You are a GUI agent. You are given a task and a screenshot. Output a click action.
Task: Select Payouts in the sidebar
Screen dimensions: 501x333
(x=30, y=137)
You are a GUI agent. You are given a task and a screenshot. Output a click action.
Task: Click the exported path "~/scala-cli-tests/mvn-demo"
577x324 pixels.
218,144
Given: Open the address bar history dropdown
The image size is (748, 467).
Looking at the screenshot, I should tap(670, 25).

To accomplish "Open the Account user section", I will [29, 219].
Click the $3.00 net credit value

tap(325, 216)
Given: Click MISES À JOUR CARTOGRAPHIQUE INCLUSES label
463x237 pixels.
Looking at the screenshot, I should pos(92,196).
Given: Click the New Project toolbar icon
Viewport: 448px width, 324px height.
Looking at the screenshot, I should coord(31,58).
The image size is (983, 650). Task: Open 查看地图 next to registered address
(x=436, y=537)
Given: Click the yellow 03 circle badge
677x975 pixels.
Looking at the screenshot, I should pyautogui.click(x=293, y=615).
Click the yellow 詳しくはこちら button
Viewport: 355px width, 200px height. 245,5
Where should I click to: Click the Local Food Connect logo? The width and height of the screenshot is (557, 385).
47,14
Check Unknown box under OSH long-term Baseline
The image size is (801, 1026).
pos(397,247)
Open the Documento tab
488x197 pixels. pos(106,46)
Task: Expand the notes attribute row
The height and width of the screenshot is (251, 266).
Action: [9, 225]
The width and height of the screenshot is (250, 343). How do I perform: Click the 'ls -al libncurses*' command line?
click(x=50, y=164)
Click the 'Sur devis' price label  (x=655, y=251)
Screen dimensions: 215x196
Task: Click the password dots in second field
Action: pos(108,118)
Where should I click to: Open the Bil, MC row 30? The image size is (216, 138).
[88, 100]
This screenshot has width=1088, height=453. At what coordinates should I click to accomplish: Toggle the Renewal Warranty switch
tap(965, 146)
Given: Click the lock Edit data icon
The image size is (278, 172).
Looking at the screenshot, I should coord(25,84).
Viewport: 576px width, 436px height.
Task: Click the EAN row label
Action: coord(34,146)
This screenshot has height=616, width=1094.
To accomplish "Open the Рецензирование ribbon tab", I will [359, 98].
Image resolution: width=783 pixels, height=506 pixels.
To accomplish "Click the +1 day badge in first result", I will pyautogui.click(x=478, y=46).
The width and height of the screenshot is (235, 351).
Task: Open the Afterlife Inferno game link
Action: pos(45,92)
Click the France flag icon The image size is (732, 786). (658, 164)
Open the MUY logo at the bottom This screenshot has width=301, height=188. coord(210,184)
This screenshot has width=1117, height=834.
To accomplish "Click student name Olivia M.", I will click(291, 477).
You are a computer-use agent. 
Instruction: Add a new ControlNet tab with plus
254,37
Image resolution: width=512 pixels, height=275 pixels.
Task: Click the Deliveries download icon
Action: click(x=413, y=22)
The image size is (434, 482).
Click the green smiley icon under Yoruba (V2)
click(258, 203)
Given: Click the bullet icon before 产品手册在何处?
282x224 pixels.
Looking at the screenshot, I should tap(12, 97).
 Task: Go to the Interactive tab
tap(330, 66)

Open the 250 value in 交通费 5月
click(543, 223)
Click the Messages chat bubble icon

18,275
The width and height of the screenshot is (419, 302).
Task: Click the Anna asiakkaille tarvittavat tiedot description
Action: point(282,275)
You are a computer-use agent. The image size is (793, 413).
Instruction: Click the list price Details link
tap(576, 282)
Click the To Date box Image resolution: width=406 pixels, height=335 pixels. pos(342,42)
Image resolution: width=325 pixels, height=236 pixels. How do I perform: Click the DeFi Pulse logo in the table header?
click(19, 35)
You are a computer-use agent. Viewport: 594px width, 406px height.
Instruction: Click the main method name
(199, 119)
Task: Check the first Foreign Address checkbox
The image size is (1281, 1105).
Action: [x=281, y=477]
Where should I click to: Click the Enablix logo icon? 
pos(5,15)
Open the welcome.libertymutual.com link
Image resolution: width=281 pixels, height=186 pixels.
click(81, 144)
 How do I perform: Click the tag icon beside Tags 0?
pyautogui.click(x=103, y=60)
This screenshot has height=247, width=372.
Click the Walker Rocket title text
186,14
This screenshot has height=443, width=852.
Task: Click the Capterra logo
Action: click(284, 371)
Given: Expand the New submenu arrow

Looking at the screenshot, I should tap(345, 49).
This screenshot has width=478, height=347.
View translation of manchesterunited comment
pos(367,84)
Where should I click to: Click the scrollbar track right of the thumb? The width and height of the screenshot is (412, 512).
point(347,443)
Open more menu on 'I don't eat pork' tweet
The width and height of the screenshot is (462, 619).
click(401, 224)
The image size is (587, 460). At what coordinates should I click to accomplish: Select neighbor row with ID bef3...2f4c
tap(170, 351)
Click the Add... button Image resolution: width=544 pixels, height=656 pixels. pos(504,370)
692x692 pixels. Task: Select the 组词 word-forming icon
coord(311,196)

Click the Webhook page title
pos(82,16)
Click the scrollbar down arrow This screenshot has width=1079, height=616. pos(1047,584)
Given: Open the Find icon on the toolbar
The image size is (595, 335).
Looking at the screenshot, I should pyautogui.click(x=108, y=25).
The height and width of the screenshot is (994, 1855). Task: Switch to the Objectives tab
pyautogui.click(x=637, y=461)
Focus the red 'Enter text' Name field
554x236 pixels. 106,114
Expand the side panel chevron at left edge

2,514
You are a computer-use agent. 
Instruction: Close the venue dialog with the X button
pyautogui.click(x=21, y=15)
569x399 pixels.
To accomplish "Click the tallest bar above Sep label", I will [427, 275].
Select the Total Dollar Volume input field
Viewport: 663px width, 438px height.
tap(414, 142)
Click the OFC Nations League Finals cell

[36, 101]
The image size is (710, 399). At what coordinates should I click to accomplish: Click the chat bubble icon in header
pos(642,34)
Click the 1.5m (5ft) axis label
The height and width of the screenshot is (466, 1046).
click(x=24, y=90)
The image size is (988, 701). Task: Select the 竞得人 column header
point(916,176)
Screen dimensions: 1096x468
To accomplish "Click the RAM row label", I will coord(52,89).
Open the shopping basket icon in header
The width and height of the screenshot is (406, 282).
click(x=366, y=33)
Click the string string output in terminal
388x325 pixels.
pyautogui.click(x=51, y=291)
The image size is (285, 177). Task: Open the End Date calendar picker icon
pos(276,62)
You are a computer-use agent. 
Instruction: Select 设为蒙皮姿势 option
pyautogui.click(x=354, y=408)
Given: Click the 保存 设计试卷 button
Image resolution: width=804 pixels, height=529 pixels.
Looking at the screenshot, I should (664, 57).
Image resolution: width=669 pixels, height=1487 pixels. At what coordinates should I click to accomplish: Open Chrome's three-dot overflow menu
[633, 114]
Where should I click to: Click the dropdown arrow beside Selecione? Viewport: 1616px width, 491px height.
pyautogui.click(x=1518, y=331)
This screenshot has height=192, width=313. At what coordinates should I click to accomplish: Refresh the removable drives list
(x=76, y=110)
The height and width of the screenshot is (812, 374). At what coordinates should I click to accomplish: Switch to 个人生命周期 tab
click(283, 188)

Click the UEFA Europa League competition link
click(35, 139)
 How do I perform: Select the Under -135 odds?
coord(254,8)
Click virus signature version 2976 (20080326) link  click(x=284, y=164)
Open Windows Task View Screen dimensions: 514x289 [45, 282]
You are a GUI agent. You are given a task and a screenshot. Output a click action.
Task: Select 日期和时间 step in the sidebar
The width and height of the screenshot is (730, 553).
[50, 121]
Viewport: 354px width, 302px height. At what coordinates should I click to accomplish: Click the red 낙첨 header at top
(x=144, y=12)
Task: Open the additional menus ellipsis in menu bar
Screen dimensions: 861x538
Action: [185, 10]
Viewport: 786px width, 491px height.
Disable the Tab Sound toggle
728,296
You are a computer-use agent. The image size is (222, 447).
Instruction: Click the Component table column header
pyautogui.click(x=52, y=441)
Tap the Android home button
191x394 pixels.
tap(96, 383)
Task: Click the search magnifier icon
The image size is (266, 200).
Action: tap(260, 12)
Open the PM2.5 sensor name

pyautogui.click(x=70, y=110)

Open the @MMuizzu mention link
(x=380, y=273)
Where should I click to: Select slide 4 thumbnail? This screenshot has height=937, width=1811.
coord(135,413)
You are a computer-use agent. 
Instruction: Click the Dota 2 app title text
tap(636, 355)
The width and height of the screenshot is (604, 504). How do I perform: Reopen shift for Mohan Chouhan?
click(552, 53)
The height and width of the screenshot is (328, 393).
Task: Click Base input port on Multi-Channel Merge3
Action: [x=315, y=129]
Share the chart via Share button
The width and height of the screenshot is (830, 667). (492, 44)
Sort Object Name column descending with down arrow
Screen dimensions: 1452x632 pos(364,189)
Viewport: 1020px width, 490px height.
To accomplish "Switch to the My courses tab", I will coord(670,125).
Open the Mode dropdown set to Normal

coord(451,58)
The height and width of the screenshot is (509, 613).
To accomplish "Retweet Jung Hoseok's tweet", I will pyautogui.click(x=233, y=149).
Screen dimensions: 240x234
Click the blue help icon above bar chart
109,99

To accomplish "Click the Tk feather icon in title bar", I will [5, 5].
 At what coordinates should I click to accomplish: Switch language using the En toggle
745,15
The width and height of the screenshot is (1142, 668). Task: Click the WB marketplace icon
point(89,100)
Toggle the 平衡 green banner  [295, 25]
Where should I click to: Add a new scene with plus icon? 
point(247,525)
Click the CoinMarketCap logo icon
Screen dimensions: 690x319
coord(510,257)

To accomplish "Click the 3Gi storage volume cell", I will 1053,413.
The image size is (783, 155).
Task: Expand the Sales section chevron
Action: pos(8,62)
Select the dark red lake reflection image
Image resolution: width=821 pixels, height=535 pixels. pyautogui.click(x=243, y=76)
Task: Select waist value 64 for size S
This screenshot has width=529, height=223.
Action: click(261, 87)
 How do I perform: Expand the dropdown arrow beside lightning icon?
++++++
Look above for the line with "Given: Click MISES" and the line with "Image resolution: width=783". Retype those two lines and every line between them exactly, adding nothing.

• [ANSWER SPACE]:
Given: Click MISES À JOUR CARTOGRAPHIQUE INCLUSES label
463x237 pixels.
Looking at the screenshot, I should pos(92,196).
Given: Click the New Project toolbar icon
Viewport: 448px width, 324px height.
Looking at the screenshot, I should coord(31,58).
The image size is (983, 650). Task: Open 查看地图 next to registered address
(x=436, y=537)
Given: Click the yellow 03 circle badge
677x975 pixels.
Looking at the screenshot, I should pyautogui.click(x=293, y=615).
Click the yellow 詳しくはこちら button
Viewport: 355px width, 200px height. 245,5
Where should I click to: Click the Local Food Connect logo? The width and height of the screenshot is (557, 385).
47,14
Check Unknown box under OSH long-term Baseline
The image size is (801, 1026).
pos(397,247)
Open the Documento tab
488x197 pixels. pos(106,46)
Task: Expand the notes attribute row
The height and width of the screenshot is (251, 266).
Action: [9, 225]
The width and height of the screenshot is (250, 343). How do I perform: Click the 'ls -al libncurses*' command line?
click(x=50, y=164)
Click the 'Sur devis' price label  (x=655, y=251)
Screen dimensions: 215x196
Task: Click the password dots in second field
Action: pos(108,118)
Where should I click to: Open the Bil, MC row 30? The image size is (216, 138).
[88, 100]
This screenshot has width=1088, height=453. At what coordinates should I click to accomplish: Toggle the Renewal Warranty switch
tap(965, 146)
Given: Click the lock Edit data icon
The image size is (278, 172).
Looking at the screenshot, I should coord(25,84).
Viewport: 576px width, 436px height.
Task: Click the EAN row label
Action: coord(34,146)
This screenshot has height=616, width=1094.
To accomplish "Open the Рецензирование ribbon tab", I will [359, 98].
Image resolution: width=783 pixels, height=506 pixels.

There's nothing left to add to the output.